[Entradas de um conjunto de dados]
%%
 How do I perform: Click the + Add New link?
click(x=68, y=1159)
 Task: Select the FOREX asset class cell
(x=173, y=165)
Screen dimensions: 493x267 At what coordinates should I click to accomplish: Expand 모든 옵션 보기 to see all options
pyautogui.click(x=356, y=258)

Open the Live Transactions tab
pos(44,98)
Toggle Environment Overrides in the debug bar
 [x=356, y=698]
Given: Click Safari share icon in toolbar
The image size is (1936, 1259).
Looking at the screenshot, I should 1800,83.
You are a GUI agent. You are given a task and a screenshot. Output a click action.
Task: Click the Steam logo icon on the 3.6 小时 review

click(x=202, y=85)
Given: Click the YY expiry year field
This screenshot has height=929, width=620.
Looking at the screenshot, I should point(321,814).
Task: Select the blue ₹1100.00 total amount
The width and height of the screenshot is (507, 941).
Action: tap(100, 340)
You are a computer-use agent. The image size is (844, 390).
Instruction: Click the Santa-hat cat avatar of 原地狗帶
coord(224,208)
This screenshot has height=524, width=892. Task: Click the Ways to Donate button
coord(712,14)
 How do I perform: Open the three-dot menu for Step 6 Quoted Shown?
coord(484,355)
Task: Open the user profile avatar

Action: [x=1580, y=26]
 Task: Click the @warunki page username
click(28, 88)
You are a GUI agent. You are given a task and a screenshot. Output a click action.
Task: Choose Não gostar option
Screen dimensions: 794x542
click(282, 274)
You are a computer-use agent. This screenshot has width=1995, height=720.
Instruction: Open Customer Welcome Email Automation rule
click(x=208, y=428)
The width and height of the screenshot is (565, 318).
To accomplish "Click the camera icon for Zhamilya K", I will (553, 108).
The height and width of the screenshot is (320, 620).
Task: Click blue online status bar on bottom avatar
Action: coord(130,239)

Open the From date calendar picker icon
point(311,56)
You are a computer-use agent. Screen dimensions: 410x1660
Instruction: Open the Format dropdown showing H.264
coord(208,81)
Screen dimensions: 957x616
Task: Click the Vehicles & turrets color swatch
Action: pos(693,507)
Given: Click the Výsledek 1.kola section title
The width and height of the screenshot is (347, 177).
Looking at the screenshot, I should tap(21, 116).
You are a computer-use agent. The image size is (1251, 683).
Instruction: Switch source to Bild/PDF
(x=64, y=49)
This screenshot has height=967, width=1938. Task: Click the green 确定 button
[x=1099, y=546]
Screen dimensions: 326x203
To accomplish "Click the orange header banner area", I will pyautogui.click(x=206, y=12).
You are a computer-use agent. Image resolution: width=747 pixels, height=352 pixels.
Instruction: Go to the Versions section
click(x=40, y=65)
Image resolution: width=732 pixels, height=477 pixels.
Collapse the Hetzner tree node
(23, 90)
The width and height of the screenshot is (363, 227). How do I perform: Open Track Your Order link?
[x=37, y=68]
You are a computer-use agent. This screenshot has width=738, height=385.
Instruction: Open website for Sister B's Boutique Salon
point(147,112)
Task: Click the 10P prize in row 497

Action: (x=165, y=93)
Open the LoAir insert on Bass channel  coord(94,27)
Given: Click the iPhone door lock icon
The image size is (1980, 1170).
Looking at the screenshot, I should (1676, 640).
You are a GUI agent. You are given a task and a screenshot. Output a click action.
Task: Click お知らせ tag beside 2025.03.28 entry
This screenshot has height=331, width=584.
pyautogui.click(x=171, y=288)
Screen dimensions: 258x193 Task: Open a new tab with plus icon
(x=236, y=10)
%%
O que se pede ▸
Reproduza todos os itens acima, linha por linha, sem qualquer alteração.

Exercício resolvido ▸
 How do I perform: Click the + Add New link?
click(x=68, y=1159)
 Task: Select the FOREX asset class cell
(x=173, y=165)
Screen dimensions: 493x267 At what coordinates should I click to accomplish: Expand 모든 옵션 보기 to see all options
pyautogui.click(x=356, y=258)

Open the Live Transactions tab
pos(44,98)
Toggle Environment Overrides in the debug bar
 [x=356, y=698]
Given: Click Safari share icon in toolbar
The image size is (1936, 1259).
Looking at the screenshot, I should 1800,83.
You are a GUI agent. You are given a task and a screenshot. Output a click action.
Task: Click the Steam logo icon on the 3.6 小时 review

click(x=202, y=85)
Given: Click the YY expiry year field
This screenshot has height=929, width=620.
Looking at the screenshot, I should point(321,814).
Task: Select the blue ₹1100.00 total amount
The width and height of the screenshot is (507, 941).
Action: tap(100, 340)
You are a computer-use agent. The image size is (844, 390).
Instruction: Click the Santa-hat cat avatar of 原地狗帶
coord(224,208)
This screenshot has height=524, width=892. Task: Click the Ways to Donate button
coord(712,14)
 How do I perform: Open the three-dot menu for Step 6 Quoted Shown?
coord(484,355)
Task: Open the user profile avatar

Action: [x=1580, y=26]
 Task: Click the @warunki page username
click(28, 88)
You are a GUI agent. You are given a task and a screenshot. Output a click action.
Task: Choose Não gostar option
Screen dimensions: 794x542
click(282, 274)
You are a computer-use agent. This screenshot has width=1995, height=720.
Instruction: Open Customer Welcome Email Automation rule
click(x=208, y=428)
The width and height of the screenshot is (565, 318).
To accomplish "Click the camera icon for Zhamilya K", I will (553, 108).
The height and width of the screenshot is (320, 620).
Task: Click blue online status bar on bottom avatar
Action: coord(130,239)

Open the From date calendar picker icon
point(311,56)
You are a computer-use agent. Screen dimensions: 410x1660
Instruction: Open the Format dropdown showing H.264
coord(208,81)
Screen dimensions: 957x616
Task: Click the Vehicles & turrets color swatch
Action: pos(693,507)
Given: Click the Výsledek 1.kola section title
The width and height of the screenshot is (347, 177).
Looking at the screenshot, I should tap(21, 116).
You are a computer-use agent. The image size is (1251, 683).
Instruction: Switch source to Bild/PDF
(x=64, y=49)
This screenshot has height=967, width=1938. Task: Click the green 确定 button
[x=1099, y=546]
Screen dimensions: 326x203
To accomplish "Click the orange header banner area", I will pyautogui.click(x=206, y=12).
You are a computer-use agent. Image resolution: width=747 pixels, height=352 pixels.
Instruction: Go to the Versions section
click(x=40, y=65)
Image resolution: width=732 pixels, height=477 pixels.
Collapse the Hetzner tree node
(23, 90)
The width and height of the screenshot is (363, 227). How do I perform: Open Track Your Order link?
[x=37, y=68]
You are a computer-use agent. This screenshot has width=738, height=385.
Instruction: Open website for Sister B's Boutique Salon
point(147,112)
Task: Click the 10P prize in row 497

Action: (x=165, y=93)
Open the LoAir insert on Bass channel  coord(94,27)
Given: Click the iPhone door lock icon
The image size is (1980, 1170).
Looking at the screenshot, I should (1676, 640).
You are a GUI agent. You are given a task and a screenshot. Output a click action.
Task: Click お知らせ tag beside 2025.03.28 entry
This screenshot has height=331, width=584.
pyautogui.click(x=171, y=288)
Screen dimensions: 258x193 Task: Open a new tab with plus icon
(x=236, y=10)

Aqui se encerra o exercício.